◆ Given problem: Rewrite the records from the line containing "Task: Click the power logout icon" down to the end, putting "sign-out" in place of "logout" and changing nothing else. Leave the pictures out of your answer.

◆ Material to process:
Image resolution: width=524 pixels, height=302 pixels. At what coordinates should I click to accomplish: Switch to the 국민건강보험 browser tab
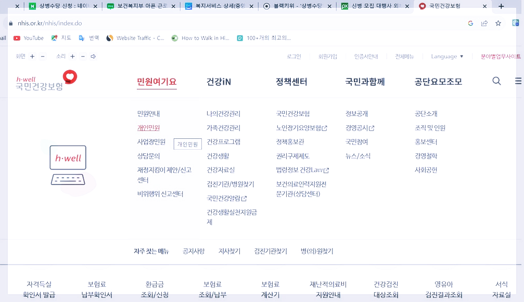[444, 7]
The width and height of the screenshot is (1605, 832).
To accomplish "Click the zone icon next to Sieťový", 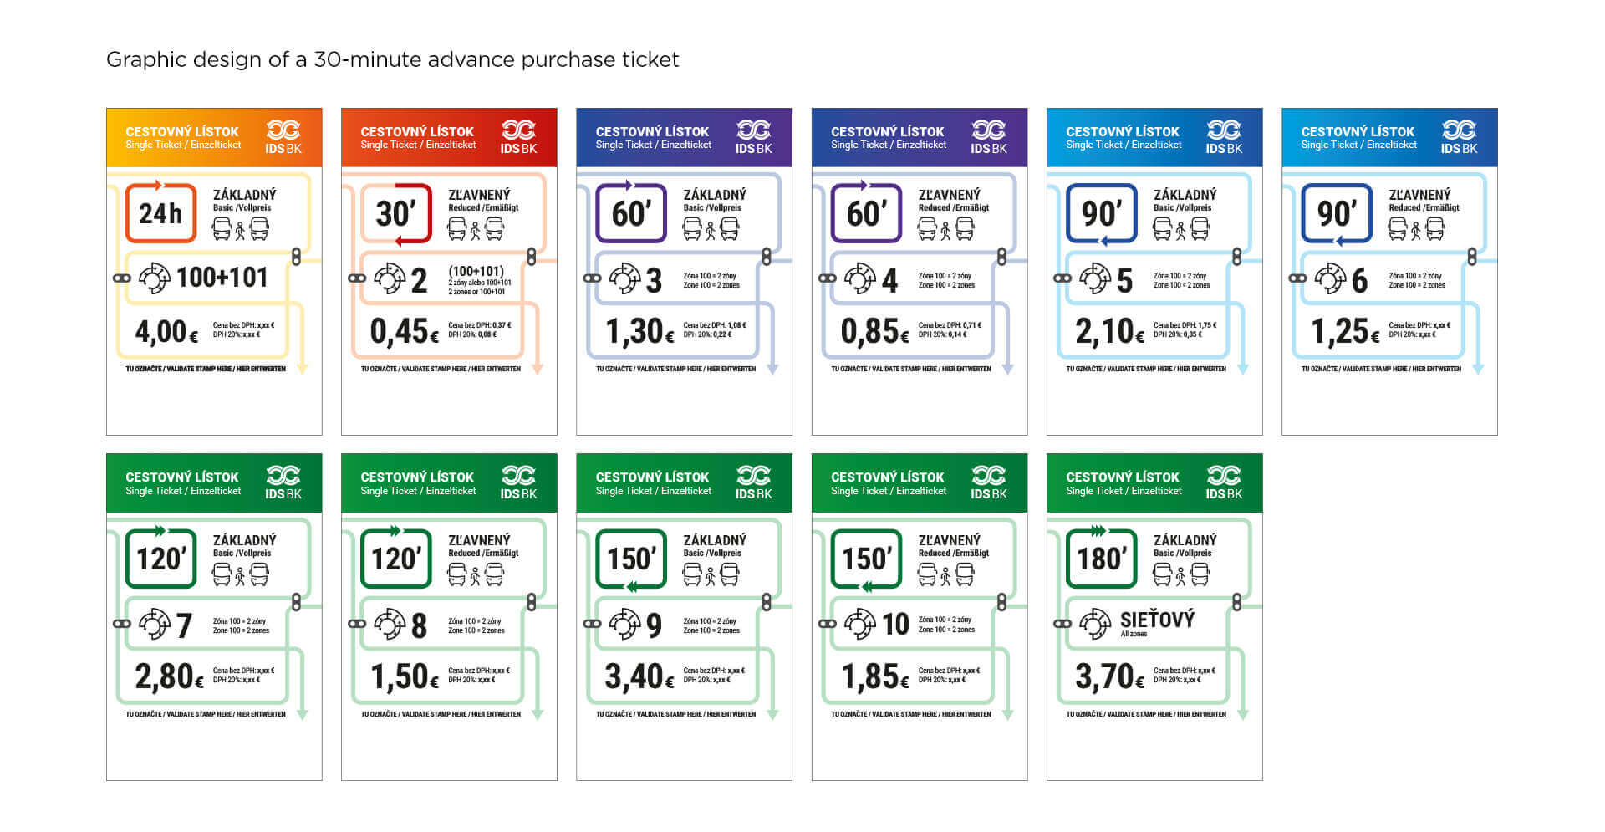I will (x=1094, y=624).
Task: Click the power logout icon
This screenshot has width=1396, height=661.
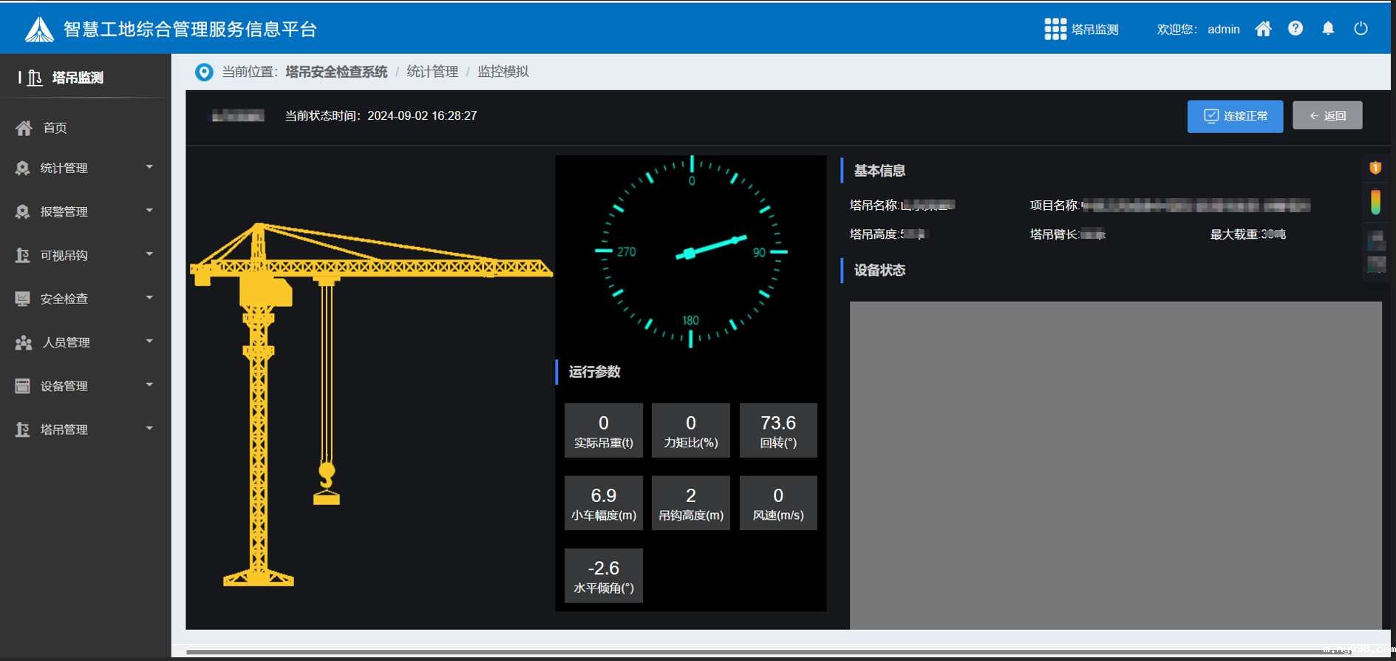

◆ Task output:
Task: Click the power sign-out icon
This screenshot has width=1396, height=661.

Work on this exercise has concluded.